O lado B da cozinha portenha Para não dizer que não falei de comida, apresento um dos guias mais inusitados da cozinha portenha. Foi o que a jornalista americana Layne Mosler criou em quase dois anos de textos no blog Go Where the Taxista Takes You, que parte de um método simples para explorar o lado B dos restaurantes da cidade: as dicas dos taxistas locais. Com sua ideia, que rendeu reportagens por todo o mundo, Layne segue agora para investigar os conhecimentos gastronômicos dos taxistas de Nova York.
Taxi Churrascaria, no bairro de Constituición: a última parada de Layne
No último verão, acompanhei Layne em uma de suas aventuras, que acabou em uma churrascaria da Grande Buenos Aires. O relato segue abaixo. PS: Não está no blog, mas foi por Layne que conheci, na cidade que “vive de costas para o rio” _referência ao poluído rio da Prata_, um dos melhores lugares para se comer peixe em Buenos Aires, o Nemo. Acredite: na cidade da pizza e da carne, não é tarefa fácil. Giro em Buenos Aires Blogueira norte-americana recorre a taxistas da capital argentina para descobrir restaurantes pouco conhecidos
Nada de parrillas em Puerto Madero ou restaurantes cool de Palermo garimpados em guias gastronômicos e de viagem. Para conhecer o lado B da cozinha de Buenos Aires, a jornalista norte-americana Layne Mosler, 34, elegeu um método muito simples: ela estica o braço e chama um táxi. "Tenho um pedido estranho: pode me levar ao seu lugar preferido para comer?" É a senha de Mosler para a descoberta de tesouros secretos da culinária portenha, que descreve desde 2007 no blog www.taxigourmet.com, um guia pouco convencional escrito em inglês.

· · · ·

## TAREFA PROPOSTA A
Você pode reescrever todos os registros abaixo como uma lista JSON de strings, uma para cada linha, deixando de fora as linhas em branco?
Os registros não têm nenhuma relação com o trecho acima.

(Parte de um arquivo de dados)
· · · ·

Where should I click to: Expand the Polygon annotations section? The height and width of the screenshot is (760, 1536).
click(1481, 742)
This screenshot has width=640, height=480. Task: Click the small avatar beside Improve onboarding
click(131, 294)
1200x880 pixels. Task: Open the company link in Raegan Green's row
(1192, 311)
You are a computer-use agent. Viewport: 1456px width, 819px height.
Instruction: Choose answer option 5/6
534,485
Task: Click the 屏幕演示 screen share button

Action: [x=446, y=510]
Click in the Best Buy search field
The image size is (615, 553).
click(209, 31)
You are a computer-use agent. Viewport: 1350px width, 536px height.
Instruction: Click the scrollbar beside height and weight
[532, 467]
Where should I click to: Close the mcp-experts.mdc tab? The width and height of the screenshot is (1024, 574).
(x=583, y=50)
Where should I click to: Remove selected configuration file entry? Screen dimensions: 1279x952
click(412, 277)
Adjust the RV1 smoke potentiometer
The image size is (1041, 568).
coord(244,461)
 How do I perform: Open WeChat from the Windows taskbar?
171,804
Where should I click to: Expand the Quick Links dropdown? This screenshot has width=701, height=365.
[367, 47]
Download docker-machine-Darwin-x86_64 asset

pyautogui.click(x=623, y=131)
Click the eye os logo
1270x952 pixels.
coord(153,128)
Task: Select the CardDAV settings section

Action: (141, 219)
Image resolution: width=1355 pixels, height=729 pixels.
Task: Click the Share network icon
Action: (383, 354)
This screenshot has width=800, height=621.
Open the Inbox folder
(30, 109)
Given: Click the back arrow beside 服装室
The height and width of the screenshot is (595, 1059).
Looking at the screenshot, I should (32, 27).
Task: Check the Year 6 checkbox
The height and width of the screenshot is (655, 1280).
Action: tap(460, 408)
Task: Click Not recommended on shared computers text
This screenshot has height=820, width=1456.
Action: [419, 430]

· · · ·

## TAREFA PROPOSTA B
Pode reproduzir o trecho sobre a cozinha portenha, tudo desde "O lado B da cozinha portenha" até "de Nova York.", trocando "taxistas" por "motoristas de táxi"?

## RESPOSTA A
[
  "Where should I click to: Expand the Polygon annotations section? The height and width of the screenshot is (760, 1536).",
  "click(1481, 742)",
  "This screenshot has width=640, height=480. Task: Click the small avatar beside Improve onboarding",
  "click(131, 294)",
  "1200x880 pixels. Task: Open the company link in Raegan Green's row",
  "(1192, 311)",
  "You are a computer-use agent. Viewport: 1456px width, 819px height.",
  "Instruction: Choose answer option 5/6",
  "534,485",
  "Task: Click the 屏幕演示 screen share button",
  "Action: [x=446, y=510]",
  "Click in the Best Buy search field",
  "The image size is (615, 553).",
  "click(209, 31)",
  "You are a computer-use agent. Viewport: 1350px width, 536px height.",
  "Instruction: Click the scrollbar beside height and weight",
  "[532, 467]",
  "Where should I click to: Close the mcp-experts.mdc tab? The width and height of the screenshot is (1024, 574).",
  "(x=583, y=50)",
  "Where should I click to: Remove selected configuration file entry? Screen dimensions: 1279x952",
  "click(412, 277)",
  "Adjust the RV1 smoke potentiometer",
  "The image size is (1041, 568).",
  "coord(244,461)",
  " How do I perform: Open WeChat from the Windows taskbar?",
  "171,804",
  "Where should I click to: Expand the Quick Links dropdown? This screenshot has width=701, height=365.",
  "[367, 47]",
  "Download docker-machine-Darwin-x86_64 asset",
  "pyautogui.click(x=623, y=131)",
  "Click the eye os logo",
  "1270x952 pixels.",
  "coord(153,128)",
  "Task: Select the CardDAV settings section",
  "Action: (141, 219)",
  "Image resolution: width=1355 pixels, height=729 pixels.",
  "Task: Click the Share network icon",
  "Action: (383, 354)",
  "This screenshot has width=800, height=621.",
  "Open the Inbox folder",
  "(30, 109)",
  "Given: Click the back arrow beside 服装室",
  "The height and width of the screenshot is (595, 1059).",
  "Looking at the screenshot, I should (32, 27).",
  "Task: Check the Year 6 checkbox",
  "The height and width of the screenshot is (655, 1280).",
  "Action: tap(460, 408)",
  "Task: Click Not recommended on shared computers text",
  "This screenshot has height=820, width=1456.",
  "Action: [419, 430]"
]

## RESPOSTA B
O lado B da cozinha portenha Para não dizer que não falei de comida, apresento um dos guias mais inusitados da cozinha portenha. Foi o que a jornalista americana Layne Mosler criou em quase dois anos de textos no blog Go Where the Taxista Takes You, que parte de um método simples para explorar o lado B dos restaurantes da cidade: as dicas dos motoristas de táxi locais. Com sua ideia, que rendeu reportagens por todo o mundo, Layne segue agora para investigar os conhecimentos gastronômicos dos motoristas de táxi de Nova York.